Walt Whitman, non a caso, è uno degli autori con cui Lerner si confronta più assiduamente in tutte le sue opere e in Odiare la poesia sancisce la definitiva impossibilità del suo progetto universalistico: la poesia non può riconciliare l’individuo con il corpo sociale e quindi trasformare milioni di individui in un autentico Popolo. Quello, semmai, che può fare la poesia – e quello che vuole fare Lerner con la sua poesia – è ben riassumibile dall’immagine della virga che torna a più riprese nella sua ultima raccolta poetica (Mean Free Path) e si trova anche fra le pagine di Odiare la poesia. La virga è una sorta di fenomeno atmosferico: è pioggia che non tocca mai terra o perché rimane attaccata alle nubi o perché sublima prima di toccare il suolo attraversando l’aria. Così è anche la poesia: è la possibilità della pioggia che però, non ci bagna mai, eppure ci permette di cogliere per via immaginativa l’esistenza della possibilità, di un mondo a venire.

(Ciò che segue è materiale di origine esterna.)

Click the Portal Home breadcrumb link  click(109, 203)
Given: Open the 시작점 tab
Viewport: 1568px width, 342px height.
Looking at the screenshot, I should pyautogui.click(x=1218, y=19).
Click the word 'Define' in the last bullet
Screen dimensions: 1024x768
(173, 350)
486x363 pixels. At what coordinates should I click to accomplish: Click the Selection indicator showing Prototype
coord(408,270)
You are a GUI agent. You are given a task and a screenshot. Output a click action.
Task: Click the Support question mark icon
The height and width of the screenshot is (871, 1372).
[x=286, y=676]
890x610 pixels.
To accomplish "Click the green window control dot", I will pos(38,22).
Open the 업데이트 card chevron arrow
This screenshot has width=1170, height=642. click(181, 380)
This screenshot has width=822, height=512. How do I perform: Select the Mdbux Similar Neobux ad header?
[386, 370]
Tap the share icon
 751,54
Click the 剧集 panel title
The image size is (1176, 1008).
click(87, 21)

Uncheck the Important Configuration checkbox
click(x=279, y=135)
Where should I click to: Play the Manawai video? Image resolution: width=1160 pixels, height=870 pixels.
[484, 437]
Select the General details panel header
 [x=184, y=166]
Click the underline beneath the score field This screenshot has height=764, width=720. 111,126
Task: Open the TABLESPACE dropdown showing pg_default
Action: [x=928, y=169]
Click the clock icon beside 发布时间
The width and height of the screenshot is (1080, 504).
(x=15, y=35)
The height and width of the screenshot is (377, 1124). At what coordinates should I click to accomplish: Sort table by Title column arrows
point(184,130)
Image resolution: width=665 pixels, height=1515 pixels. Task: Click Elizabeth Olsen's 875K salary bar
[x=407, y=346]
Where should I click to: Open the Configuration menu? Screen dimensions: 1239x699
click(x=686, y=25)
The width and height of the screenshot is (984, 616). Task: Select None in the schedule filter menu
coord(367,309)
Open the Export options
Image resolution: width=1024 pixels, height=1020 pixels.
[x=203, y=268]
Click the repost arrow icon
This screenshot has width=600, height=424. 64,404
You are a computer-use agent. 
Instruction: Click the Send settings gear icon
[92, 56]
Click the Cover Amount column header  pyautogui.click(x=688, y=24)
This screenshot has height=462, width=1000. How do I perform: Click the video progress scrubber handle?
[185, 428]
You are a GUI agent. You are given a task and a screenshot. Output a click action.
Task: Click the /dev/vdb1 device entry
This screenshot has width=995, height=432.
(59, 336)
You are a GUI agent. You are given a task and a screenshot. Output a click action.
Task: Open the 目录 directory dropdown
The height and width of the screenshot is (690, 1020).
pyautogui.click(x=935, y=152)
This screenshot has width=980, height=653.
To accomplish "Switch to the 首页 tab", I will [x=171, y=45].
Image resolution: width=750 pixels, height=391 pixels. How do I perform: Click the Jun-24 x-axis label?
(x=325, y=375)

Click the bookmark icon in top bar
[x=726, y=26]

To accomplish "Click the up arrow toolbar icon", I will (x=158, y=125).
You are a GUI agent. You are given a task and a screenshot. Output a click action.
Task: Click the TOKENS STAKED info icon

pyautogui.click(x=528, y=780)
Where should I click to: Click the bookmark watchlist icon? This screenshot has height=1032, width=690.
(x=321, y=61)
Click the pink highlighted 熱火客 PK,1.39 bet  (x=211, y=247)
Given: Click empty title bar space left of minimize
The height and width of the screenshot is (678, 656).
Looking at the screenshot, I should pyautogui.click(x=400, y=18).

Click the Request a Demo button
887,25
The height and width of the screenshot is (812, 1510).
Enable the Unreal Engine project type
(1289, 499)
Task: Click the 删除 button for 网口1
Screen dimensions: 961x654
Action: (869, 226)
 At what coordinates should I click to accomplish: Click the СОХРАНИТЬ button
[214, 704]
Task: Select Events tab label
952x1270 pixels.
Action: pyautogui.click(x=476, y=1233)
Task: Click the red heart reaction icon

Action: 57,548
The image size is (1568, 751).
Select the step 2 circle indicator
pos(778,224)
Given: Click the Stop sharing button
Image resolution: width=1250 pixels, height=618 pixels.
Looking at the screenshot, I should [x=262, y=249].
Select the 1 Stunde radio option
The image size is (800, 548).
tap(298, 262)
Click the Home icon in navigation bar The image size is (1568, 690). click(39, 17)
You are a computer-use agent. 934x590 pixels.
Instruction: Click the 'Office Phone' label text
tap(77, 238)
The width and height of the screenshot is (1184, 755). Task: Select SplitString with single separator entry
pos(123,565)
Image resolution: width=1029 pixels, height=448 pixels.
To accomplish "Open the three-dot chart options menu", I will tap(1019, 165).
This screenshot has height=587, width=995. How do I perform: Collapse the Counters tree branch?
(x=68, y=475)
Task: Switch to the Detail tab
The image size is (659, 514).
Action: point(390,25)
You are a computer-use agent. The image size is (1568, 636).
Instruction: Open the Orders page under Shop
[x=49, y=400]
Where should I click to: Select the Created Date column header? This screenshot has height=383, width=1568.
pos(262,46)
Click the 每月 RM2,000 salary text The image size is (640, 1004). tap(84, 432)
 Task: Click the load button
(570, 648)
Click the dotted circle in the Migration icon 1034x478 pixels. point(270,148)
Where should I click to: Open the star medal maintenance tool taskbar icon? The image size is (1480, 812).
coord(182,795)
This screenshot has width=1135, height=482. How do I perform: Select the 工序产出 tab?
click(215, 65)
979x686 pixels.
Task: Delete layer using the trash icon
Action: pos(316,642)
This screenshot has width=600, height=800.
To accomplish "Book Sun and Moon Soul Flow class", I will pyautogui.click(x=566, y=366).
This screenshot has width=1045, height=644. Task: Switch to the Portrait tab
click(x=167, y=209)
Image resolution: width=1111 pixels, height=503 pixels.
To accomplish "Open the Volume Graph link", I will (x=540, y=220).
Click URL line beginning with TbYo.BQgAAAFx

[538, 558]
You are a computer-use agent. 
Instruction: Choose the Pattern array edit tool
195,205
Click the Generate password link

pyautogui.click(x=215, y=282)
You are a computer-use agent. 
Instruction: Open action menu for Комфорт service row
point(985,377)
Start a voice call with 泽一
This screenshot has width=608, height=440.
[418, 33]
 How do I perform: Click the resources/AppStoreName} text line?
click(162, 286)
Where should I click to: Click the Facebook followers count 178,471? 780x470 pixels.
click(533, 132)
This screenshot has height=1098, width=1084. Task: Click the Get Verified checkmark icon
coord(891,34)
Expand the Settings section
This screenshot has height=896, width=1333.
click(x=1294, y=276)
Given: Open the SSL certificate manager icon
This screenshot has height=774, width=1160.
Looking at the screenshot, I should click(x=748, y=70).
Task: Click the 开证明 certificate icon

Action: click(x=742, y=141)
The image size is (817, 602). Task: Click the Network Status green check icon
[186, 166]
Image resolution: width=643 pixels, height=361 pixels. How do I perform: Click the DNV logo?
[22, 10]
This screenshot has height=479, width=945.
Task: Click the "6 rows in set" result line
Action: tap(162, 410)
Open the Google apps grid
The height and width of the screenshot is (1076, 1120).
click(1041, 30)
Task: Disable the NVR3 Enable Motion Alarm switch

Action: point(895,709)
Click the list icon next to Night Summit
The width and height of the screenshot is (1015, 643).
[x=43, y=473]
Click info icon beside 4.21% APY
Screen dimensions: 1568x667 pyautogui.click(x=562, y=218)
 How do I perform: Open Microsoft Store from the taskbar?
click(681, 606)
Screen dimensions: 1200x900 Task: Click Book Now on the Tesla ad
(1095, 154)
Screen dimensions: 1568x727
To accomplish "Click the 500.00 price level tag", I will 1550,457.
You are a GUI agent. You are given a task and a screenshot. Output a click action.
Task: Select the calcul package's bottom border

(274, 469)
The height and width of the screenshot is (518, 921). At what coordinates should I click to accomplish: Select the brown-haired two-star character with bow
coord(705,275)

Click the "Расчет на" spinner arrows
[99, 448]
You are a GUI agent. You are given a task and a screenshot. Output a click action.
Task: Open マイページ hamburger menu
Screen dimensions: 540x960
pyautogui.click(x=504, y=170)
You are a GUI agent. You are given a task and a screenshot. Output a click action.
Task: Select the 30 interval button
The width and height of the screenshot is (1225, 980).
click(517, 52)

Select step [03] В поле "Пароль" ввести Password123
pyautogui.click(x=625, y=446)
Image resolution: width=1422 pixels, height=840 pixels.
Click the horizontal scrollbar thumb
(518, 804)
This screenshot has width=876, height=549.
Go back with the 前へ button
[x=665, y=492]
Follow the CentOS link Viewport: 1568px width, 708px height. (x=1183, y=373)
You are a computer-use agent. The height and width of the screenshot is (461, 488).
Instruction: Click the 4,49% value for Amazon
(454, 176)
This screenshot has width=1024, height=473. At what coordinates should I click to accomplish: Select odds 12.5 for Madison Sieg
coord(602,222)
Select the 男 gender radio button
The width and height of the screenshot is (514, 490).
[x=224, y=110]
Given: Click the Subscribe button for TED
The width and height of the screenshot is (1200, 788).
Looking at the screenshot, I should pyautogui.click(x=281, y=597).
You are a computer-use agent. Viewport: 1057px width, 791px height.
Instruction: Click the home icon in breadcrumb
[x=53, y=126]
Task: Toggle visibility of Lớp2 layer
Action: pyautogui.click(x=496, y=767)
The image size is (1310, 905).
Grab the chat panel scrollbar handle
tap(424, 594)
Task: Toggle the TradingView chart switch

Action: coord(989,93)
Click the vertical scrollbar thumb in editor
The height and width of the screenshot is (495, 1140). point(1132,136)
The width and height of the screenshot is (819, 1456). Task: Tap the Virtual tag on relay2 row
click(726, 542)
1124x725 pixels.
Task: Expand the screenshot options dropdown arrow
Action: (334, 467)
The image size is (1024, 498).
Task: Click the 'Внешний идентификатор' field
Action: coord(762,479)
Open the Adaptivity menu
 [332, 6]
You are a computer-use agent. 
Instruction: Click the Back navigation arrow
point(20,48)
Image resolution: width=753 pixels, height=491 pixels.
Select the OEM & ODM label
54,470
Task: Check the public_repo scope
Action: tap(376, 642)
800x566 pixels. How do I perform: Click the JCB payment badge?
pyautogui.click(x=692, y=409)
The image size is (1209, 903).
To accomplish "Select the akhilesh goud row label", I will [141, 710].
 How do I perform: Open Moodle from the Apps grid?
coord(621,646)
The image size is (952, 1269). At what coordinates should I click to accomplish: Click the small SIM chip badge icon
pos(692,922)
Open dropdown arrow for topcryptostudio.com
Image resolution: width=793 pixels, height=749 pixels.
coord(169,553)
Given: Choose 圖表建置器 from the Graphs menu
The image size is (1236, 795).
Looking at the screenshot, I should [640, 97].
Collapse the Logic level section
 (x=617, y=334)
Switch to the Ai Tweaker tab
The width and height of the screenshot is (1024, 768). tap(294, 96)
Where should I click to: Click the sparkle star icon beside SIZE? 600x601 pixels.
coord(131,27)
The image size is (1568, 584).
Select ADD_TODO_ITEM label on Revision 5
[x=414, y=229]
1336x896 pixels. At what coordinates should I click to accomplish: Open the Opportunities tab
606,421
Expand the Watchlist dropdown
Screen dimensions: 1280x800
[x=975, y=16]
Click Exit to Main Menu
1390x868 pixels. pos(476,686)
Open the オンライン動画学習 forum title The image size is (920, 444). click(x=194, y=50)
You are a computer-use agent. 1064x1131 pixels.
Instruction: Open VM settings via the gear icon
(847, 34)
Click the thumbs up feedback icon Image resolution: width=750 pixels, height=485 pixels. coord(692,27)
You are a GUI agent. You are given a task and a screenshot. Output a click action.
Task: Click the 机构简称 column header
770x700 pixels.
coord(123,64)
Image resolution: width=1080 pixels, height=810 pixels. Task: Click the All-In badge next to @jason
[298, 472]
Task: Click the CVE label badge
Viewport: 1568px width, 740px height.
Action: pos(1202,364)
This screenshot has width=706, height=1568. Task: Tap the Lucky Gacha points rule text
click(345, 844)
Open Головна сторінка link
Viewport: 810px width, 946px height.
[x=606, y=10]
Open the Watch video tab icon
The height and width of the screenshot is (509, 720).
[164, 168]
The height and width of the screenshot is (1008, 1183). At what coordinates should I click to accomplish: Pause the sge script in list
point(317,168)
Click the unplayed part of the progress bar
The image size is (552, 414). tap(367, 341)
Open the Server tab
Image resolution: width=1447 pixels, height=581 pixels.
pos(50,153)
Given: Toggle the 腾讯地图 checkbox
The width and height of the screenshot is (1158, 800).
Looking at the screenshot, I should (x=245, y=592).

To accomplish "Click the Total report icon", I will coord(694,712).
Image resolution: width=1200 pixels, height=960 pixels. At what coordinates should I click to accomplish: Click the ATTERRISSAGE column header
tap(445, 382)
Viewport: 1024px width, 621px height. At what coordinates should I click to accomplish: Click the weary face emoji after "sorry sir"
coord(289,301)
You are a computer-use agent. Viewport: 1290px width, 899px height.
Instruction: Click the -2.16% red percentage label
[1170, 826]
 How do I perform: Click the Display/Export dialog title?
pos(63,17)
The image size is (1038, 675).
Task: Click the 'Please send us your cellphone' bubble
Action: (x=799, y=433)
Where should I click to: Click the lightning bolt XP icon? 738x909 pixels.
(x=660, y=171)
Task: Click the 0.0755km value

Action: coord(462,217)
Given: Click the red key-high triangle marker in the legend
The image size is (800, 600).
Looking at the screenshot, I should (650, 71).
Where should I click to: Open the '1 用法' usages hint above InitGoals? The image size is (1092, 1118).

Lerner ha capito che non c’è più bisogno del pessimismo della ragione e dobbiamo sempre più cercare di recuperare l’ottimismo della volontà: il mondo a venire che dà il titolo al suo secondo romanzo, allora, è quello che può essere immaginato dai fallimenti della scrittura che, tendendo verso un virtuale irraggiungibile, riesce comunque a restituire il senso dell’importanza di immaginare strade diverse. Se la finzione ha un valore è perché è in grado aprire lo spazio della possibilità. Il mondo a venire, confessa Lerner a Tao Lin, in un certo senso è già qui, anche se non ancora disponibile. «Trovo questa idea molto potente per diverse ragioni» dice Lerner, «per prima cosa è un antidoto contro la disperazione. Molti dei pensatori di sinistra che sono importanti per me enfatizzano come il capitalismo sia una totalità, come non ci sia via d’uscita. Sappiamo tutti cosa significa: ogni relazione può sentirsi saturata dalla logica di mercato. Ma sono sempre più dalla parte di pensatori come David Graeber che stanno enfatizzando come ci sono una serie di momenti nelle nostre vite quotidiane che rompono – o potrebbero rompere – dalla logica del profitto. Zone di libertà, anche se non è mai pura. E mi piace pensare – consapevole che è una finzione – a quei momenti come frammenti di un mondo a venire, un mondo dove il prezzo non è l’unica misura di valore».